Tarea del ejercicio: Retome el artículo sobre la expansión de los Habsburgo y continúe su redacción a partir de la última oración.

La primera imagen del sueño es la de un pacto de matrimonio entre dos grandes casas reales. En 1515 los Habsburgo se arriesgaron con los Jagellones, gobernantes de Polonia y familia prominente del este de Europa. Concertando un doble matrimonio, pusieron en peligro sus tierras contra la posibilidad de ganar las de los Jagellones. Luis Jagellón era rey de Polonia, Hungría y Bohemia cuando dirigió sus ejércitos contra el Imperio Otomano en la batalla de Mohács en 1526. Derrotadas sus fuerzas, murió, mientras huía, en un río y bajo un caballo. Como resultado del pacto de matrimonio, su mujer era una Habsburgo; tras la muerte de Luis, el hermano de la esposa reclamó las coronas de Bohemia y Hungría, que, así, se convirtieron en tierras de la corona Habsburgo, reivindicadas por todos los gobernantes sucesivos de la dinastía hasta el propio Francisco José. El rey húngaro Matías Corvino había escrito en el siglo XV: «¡Dejad que otros hagan las guerras! Tú, Feliz Austria, cásate. Lo que Marte da a otros, Venus te lo concede a ti». Se refería a la adquisición de España, cuando un Habsburgo contrajo matrimonio con una muchacha que era sexta en la línea de sucesión al trono y luego contempló cómo los otros cinco amablemente iban muriendo. Su propio reino de Hungría fue el siguiente.

Sin embargo, el dominio de Hungría no sería tan sencillo, explicó Futuro a Rodolfo. La guerra entre los Habsburgo y los otomanos era encarnizada. En 1683 los otomanos marcharon sobre Viena con cien mil soldados. A través de los dominios de los Habsburgo las campanas de las iglesias tañían y callaban para dar la alarma antes de que sus pueblos cayeran en manos de los turcos. Viena estaba sitiada y los Habsburgo, atrapados. Consiguieron ayuda de su vecino del norte y reino católico amigo, Polonia. El rey polaco avanzó rápidamente hacia el sur con su temible caballería y acampó en una colina que dominaba la ciudad. Los caballeros del rey asaltaron los campamentos otomanos, según recuerda un cronista musulmán, como un alud de brea negra que lo arrasaba todo a su paso. Viena se salvó. En la segunda imagen del sueño, Futuro muestra a Rodolfo el encuentro del emperador Habsburgo con el rey polaco. Los otomanos fueron vencidos, y los Habsburgo se convirtieron en gobernantes indiscutibles de Hungría y Europa central.

Entradas proporcionadas:
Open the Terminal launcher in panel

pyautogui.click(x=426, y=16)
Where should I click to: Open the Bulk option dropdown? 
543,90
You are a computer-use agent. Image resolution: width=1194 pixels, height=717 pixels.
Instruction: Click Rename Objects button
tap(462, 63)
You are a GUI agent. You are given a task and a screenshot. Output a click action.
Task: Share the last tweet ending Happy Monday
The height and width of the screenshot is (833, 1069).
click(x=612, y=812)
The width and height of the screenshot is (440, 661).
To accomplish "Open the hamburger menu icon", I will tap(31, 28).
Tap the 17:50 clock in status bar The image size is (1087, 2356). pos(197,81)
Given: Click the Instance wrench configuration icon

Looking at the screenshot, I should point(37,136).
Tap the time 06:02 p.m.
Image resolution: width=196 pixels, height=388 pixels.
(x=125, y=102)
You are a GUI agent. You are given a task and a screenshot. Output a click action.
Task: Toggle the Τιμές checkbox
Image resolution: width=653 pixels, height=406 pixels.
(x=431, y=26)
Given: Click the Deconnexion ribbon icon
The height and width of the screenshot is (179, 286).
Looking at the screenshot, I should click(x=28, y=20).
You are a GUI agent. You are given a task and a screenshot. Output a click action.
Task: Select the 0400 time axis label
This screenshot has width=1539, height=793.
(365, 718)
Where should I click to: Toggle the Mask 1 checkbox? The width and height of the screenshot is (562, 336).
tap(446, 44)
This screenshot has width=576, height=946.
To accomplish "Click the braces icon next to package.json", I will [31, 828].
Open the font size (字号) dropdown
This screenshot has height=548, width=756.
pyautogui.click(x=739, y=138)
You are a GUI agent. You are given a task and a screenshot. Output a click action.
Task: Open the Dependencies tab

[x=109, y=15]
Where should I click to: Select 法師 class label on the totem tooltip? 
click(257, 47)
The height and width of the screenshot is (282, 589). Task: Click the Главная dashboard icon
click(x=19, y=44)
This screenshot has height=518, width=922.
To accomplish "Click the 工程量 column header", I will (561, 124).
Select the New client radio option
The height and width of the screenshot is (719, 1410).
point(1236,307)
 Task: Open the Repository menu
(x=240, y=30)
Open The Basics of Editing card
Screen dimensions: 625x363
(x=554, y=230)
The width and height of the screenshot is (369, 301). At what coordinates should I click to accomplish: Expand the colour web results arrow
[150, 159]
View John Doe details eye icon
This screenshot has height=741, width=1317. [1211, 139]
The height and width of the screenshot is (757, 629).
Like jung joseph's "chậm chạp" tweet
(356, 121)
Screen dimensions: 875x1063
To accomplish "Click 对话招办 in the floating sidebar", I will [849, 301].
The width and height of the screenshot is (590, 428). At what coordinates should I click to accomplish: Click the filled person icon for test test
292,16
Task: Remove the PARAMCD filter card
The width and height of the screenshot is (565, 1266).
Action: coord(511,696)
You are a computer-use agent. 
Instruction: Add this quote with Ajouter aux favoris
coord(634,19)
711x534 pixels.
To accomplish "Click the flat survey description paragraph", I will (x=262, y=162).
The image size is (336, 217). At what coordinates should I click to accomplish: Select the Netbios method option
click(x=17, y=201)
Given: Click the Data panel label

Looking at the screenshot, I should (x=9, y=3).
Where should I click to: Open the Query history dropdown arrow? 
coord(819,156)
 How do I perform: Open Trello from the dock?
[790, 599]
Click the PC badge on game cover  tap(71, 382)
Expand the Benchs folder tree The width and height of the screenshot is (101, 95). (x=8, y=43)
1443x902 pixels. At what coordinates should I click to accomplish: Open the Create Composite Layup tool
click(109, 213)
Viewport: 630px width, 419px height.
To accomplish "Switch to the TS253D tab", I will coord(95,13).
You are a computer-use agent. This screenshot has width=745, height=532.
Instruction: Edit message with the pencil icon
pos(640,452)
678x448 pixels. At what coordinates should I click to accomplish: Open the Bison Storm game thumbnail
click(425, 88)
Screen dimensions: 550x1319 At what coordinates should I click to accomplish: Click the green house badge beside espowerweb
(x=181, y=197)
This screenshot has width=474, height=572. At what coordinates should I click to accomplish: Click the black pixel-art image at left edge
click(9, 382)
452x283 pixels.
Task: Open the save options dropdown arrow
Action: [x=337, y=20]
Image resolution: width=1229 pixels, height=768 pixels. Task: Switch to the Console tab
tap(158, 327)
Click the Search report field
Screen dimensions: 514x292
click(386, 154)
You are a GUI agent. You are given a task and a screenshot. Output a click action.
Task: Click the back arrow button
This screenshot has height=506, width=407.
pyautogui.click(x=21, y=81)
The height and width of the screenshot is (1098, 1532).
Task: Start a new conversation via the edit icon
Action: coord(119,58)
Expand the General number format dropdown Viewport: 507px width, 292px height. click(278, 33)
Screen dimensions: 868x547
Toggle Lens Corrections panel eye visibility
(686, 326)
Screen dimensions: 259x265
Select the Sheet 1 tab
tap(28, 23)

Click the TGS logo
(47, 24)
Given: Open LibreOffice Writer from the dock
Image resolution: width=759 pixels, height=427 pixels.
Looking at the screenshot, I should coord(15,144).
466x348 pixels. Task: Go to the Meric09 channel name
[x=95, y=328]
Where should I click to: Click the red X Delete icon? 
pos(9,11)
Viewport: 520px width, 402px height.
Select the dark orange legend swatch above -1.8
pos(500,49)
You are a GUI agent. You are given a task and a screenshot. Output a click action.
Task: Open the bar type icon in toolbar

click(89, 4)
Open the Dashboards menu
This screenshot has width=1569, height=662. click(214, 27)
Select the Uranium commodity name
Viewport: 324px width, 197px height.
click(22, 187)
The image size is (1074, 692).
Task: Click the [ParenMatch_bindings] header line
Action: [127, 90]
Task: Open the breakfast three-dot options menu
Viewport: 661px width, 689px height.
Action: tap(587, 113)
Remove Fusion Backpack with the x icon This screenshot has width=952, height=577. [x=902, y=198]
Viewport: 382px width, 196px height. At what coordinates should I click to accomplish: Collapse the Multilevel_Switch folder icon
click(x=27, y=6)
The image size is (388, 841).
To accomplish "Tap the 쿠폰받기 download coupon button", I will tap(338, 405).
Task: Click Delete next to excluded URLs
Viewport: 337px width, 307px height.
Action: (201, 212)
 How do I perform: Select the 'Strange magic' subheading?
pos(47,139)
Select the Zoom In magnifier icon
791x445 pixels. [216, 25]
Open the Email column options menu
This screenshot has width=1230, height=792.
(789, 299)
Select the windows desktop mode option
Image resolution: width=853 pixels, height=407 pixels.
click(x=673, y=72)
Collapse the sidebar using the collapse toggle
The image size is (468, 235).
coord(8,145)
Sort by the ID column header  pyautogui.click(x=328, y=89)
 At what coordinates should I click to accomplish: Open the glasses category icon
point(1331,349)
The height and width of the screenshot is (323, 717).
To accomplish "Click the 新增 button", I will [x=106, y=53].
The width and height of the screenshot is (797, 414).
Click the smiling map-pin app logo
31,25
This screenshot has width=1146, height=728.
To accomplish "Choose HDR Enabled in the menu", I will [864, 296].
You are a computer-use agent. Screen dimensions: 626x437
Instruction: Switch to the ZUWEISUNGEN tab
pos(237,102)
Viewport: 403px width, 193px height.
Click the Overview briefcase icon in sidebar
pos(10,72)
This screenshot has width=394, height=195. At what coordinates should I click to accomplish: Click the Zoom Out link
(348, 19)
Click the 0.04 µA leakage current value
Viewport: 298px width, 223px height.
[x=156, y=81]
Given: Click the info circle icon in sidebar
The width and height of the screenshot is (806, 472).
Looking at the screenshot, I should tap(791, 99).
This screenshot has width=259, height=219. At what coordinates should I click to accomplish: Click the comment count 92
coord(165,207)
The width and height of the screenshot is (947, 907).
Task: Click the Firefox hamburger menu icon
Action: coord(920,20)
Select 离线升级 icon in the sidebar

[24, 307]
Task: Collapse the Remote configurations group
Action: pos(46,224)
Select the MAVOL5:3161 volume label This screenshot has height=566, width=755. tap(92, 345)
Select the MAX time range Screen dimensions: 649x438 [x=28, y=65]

Resultado obtenido:
Tras la victoria, a los Habsburgo se les planteaba ahora un problema matrimonial. Tal como Futuro explica a Rodolfo, se enfrentaban a una crisis de sucesión. Dos líneas de la misma familia gobernaban en gran parte de Europa y del mundo: una daba los señores de España y sus vastas posesiones coloniales; la otra, emperadores del Sacro Imperio y dueños de Europa central. En 1700 se extinguió la línea española de la familia, y la rama europea luchaba sin éxito por el control de España y su imperio. Esa rama tampoco tenía a un heredero varón para asumir la sucesión. La solución a este problema fue la Pragmática Sanción, descrita en la imagen del tercer sueño de Futuro. En la imagen, el emperador, en presencia de la archiduquesa María Teresa, de ocho años, proclamó que ella sería su sucesora. Ella subió a los tronos Habsburgo en 1740 para convertirse en el más famoso de los gobernantes de esa familia. Futuro asegura a Rodolfo que María Teresa gobernaría con mano firme.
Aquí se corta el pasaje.